Task material Block Start

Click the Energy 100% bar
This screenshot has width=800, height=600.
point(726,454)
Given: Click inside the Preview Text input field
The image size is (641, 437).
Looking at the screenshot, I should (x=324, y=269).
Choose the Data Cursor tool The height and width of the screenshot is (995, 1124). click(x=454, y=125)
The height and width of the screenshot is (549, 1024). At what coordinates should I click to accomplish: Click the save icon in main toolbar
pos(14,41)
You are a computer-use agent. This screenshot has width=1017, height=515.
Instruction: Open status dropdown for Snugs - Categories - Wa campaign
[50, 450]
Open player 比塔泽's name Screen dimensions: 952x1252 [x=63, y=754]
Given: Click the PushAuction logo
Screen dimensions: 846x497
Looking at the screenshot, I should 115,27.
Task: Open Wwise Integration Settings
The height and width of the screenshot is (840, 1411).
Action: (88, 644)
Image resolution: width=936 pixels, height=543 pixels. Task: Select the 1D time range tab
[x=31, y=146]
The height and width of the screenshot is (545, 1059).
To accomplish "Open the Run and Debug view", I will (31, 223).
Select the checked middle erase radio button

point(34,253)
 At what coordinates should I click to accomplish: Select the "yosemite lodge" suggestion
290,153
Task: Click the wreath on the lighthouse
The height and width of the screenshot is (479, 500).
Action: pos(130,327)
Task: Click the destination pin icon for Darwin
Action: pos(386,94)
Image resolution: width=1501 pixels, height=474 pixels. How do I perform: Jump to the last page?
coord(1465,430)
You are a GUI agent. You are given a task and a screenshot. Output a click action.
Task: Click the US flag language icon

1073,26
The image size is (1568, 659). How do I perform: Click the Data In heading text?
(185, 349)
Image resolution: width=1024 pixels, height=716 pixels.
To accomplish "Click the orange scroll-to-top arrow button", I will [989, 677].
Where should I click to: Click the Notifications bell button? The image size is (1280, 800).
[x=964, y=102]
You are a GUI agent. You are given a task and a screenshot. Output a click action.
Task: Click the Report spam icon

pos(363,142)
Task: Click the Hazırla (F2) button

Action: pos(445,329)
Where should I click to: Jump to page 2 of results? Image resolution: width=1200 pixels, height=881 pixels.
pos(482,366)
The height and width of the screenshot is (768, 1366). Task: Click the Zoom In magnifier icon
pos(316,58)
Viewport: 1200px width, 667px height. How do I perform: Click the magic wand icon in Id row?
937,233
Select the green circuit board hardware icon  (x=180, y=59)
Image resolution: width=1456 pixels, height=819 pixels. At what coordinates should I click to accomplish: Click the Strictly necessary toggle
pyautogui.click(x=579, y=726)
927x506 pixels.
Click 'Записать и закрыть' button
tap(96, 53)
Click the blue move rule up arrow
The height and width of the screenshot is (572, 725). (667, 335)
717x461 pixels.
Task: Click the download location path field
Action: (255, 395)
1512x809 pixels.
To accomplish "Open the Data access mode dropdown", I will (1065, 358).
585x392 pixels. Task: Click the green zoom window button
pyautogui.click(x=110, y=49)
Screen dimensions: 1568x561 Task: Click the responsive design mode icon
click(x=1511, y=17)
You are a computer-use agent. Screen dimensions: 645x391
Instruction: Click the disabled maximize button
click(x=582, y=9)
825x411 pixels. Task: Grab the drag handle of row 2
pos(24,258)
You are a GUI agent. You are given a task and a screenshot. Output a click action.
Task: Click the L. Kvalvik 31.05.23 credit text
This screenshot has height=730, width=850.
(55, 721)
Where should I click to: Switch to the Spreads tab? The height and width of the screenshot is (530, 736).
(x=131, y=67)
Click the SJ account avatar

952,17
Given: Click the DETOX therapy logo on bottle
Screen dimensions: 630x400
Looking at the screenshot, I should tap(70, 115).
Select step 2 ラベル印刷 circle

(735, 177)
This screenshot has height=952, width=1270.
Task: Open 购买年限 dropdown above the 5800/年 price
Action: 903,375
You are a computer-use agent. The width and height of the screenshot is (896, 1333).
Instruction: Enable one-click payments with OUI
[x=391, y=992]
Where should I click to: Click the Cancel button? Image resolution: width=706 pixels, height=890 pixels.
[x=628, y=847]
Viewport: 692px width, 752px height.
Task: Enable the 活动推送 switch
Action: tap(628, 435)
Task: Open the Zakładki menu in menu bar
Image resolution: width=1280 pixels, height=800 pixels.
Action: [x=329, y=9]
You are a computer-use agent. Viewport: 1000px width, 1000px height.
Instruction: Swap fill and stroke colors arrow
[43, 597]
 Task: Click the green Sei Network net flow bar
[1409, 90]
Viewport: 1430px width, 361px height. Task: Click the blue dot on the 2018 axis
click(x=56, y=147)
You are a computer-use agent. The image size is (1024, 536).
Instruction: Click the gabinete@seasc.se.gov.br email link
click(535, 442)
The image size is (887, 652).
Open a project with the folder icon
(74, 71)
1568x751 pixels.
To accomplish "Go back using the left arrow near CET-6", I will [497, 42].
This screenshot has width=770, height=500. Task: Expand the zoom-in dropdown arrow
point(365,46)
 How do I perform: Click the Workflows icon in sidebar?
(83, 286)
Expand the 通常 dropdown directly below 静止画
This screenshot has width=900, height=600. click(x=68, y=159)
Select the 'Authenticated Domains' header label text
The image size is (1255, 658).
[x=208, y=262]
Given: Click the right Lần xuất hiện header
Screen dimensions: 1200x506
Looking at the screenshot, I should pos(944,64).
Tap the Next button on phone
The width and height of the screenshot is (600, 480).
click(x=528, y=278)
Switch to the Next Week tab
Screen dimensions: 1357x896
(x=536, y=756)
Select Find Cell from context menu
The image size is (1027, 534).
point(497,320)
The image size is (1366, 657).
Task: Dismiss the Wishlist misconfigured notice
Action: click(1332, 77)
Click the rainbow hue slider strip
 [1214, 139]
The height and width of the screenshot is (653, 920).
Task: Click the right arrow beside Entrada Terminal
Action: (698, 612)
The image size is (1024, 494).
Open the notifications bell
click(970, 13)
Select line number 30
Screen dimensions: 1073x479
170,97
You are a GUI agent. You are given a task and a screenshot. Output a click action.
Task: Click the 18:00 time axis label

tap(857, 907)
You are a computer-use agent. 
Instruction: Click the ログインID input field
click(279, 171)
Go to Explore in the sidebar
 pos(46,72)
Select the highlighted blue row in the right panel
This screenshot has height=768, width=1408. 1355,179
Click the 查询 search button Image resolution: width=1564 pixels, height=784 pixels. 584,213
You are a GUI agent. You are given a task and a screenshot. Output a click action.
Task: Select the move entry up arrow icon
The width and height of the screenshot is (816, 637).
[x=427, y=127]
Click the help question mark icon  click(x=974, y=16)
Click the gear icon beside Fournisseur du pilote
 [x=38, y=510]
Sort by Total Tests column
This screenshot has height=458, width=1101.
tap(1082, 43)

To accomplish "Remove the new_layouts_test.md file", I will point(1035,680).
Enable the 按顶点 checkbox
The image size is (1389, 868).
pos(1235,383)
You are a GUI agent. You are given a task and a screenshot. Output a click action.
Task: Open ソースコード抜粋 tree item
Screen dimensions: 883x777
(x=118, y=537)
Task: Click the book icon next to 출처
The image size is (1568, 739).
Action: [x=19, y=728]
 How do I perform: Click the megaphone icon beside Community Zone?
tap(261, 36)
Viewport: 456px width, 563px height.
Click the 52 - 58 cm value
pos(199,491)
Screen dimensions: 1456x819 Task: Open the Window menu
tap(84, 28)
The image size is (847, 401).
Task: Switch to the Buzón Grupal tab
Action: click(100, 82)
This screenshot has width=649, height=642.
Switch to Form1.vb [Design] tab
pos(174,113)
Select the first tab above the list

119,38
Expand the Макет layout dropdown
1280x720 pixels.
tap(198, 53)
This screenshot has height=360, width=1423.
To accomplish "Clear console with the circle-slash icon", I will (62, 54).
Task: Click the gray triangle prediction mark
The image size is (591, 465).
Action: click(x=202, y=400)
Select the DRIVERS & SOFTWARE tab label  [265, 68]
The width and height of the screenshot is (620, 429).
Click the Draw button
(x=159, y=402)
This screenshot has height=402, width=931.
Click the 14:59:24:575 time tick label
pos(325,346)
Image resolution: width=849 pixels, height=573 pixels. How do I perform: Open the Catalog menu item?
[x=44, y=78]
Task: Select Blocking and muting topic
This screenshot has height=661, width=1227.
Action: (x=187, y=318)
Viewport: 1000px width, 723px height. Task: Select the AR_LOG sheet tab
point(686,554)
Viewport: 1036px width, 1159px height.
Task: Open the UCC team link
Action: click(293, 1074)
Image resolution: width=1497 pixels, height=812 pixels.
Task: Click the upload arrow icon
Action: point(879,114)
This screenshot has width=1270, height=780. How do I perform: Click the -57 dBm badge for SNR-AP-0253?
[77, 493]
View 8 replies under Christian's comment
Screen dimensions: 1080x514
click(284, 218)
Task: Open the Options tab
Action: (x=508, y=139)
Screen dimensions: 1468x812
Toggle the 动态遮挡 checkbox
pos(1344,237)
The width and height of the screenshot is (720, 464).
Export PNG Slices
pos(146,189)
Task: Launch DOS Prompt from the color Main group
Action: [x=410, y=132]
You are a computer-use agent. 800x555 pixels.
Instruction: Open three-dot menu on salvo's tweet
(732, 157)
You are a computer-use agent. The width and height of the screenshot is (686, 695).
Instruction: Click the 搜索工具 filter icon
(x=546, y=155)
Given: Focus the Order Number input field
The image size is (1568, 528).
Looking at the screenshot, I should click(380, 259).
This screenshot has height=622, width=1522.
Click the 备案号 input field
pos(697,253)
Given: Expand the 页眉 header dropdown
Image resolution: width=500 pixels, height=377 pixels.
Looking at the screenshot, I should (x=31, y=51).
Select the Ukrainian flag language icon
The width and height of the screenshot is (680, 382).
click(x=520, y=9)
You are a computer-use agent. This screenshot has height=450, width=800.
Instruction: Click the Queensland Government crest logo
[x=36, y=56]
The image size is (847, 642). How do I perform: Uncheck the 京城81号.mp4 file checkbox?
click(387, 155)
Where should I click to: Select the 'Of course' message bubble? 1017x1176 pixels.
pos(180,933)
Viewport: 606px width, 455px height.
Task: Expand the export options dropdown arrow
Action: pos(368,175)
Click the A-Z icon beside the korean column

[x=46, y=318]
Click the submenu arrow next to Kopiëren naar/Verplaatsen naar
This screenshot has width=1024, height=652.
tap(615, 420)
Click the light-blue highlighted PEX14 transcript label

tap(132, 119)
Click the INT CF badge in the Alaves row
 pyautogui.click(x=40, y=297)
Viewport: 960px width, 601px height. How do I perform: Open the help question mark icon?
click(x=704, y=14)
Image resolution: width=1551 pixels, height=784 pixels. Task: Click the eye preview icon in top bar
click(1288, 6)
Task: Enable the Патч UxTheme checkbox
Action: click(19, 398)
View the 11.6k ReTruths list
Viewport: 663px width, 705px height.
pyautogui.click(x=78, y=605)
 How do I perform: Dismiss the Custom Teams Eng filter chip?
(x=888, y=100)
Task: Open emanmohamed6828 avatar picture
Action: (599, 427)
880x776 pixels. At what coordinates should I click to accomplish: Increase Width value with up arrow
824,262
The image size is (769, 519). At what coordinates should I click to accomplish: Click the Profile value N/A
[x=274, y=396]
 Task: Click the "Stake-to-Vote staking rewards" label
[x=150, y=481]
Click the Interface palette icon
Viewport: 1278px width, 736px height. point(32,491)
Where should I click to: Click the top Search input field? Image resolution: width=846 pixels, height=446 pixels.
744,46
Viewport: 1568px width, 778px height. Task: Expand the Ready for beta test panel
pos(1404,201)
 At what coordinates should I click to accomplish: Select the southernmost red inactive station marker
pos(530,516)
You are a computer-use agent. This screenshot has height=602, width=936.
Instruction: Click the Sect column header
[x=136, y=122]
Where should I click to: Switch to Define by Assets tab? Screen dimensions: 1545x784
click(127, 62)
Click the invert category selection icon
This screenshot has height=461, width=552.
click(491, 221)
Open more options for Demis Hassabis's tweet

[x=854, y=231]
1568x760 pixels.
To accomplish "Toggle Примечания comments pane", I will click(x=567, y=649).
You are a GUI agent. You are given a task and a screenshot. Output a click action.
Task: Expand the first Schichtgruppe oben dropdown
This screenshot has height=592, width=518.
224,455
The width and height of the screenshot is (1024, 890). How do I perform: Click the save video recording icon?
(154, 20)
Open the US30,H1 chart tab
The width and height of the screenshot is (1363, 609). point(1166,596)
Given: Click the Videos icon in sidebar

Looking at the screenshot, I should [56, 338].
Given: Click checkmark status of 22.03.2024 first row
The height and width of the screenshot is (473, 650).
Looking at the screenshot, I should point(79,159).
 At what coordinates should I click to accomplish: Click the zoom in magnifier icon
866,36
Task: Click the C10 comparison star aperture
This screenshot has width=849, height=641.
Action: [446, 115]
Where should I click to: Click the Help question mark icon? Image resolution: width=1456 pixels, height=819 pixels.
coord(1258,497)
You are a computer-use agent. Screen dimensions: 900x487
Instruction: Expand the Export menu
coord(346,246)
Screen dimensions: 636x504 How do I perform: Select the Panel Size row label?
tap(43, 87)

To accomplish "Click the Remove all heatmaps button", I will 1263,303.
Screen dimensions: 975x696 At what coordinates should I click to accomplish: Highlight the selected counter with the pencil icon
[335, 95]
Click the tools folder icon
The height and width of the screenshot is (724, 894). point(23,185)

Task material Block End

Exercise description: Taking the line with "Task: Click the green Sei" as the first and the line with "The image size is (887, 652)." as the last, retype that stretch of the data above exactly, with no other lines.

Solution to this problem:
 Task: Click the green Sei Network net flow bar
[1409, 90]
Viewport: 1430px width, 361px height. Task: Click the blue dot on the 2018 axis
click(x=56, y=147)
You are a computer-use agent. The image size is (1024, 536).
Instruction: Click the gabinete@seasc.se.gov.br email link
click(535, 442)
The image size is (887, 652).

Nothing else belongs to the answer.